3. Tracking the right KPIs

It is essential to make sure you are tracking the right goals linked to your charity’s KPIs (key performance indicators) within your analytics platform to understand user behaviour.  

Key goals to track within your analytics platform are donations, newsletter sign ups, overall donation revenue, and one off and reoccurring donations.   

This unlocks a vast amount of insight to help you optimize your charity website to increase revenue and improve your user journey.  

4. Using path exploration to identify user journeys

Path exploration (also known as Sankey diagrams) is a key technique and report in GA4 to understand how users are engaging with your charity website. It shows the path users are taking to complete a key goal, whether that is newsletter sign ups or donations.   

Charities can understand this data in their GA4 platform through ‘path exploration’ in ‘Explore’.  Build out a users’ journey based on pages viewed and event actions to understand where the frictions lie through to goal completion, to feed into optimizing that specific user journey.  

To get started, in ‘Explore’, select the ‘path exploration’ technique, add in ‘Event name’ and ‘Page title’ for the node type, select ‘Total users’ for values and any breakdown segment. From here you can start to analyse the user journey by clicking on the nodes (journey) you want to analyse.  

 Top tip : Start to understand “looping” behaviour and revisited pages to provide context to optimisation opportunities -seeing if users are visiting the same page more than once.  

5. Mobile analytics: Don’t just assume your mobile visitors are just desktop visitors on a smaller screen

Charity website users are mostly mobile first, so it is imperative that you have the digital analytics insight to optimize your journey for mobile users.   
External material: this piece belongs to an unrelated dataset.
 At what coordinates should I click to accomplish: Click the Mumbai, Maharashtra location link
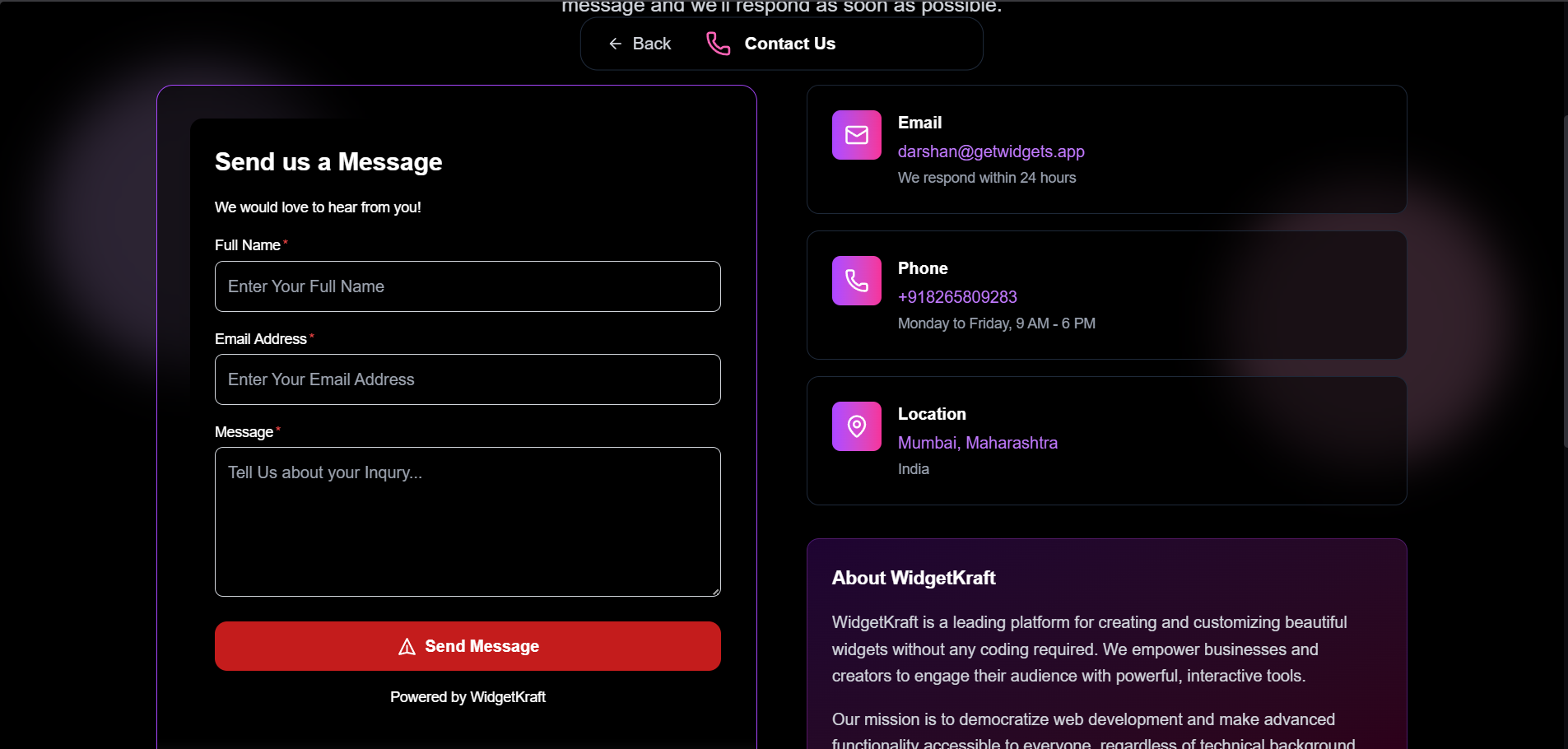978,442
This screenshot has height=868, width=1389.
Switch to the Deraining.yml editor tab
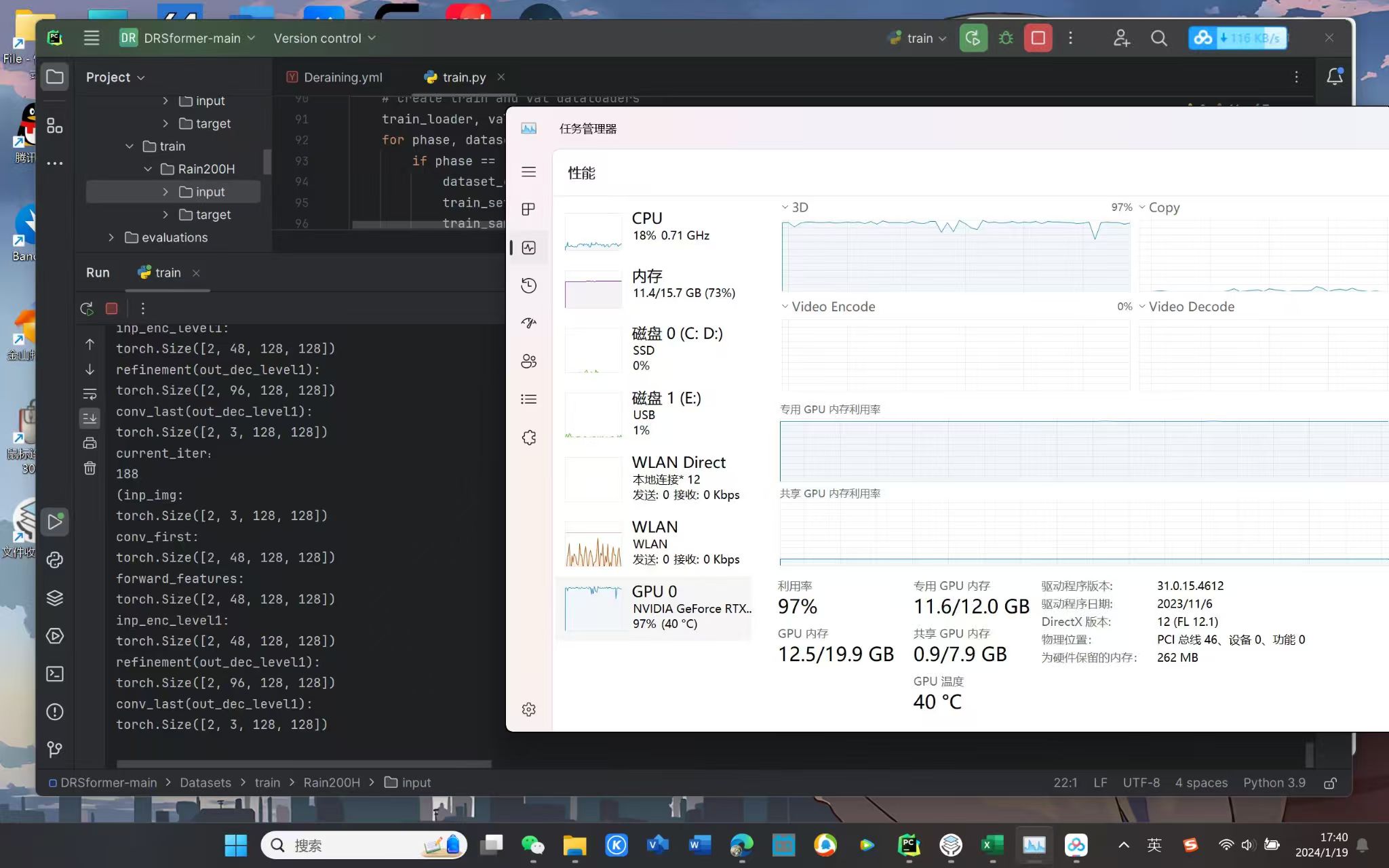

Are there differences in behaviour between mobile and desktop? Do mobile users donate more on a one-off basis rather than monthly? By using the ‘Device category’ report you can get an understanding of which devices are more engaged by having the data sorted by “engagement rate” and “engagement time” and how that relates to key goals for your charity.  

 Top tip: Use the “+” icon next to the device category dropdown to get more granular insight by page or marketing channel. This will give you more context to what you are viewing.  
 

These 5 strategies and techniques are just a starting point to help charity websites find frictions in their user journeys.  Starting to use data and digital analytics as the key source of insight will help you understand what users are doing on your website and how it can be optimised to its full potential.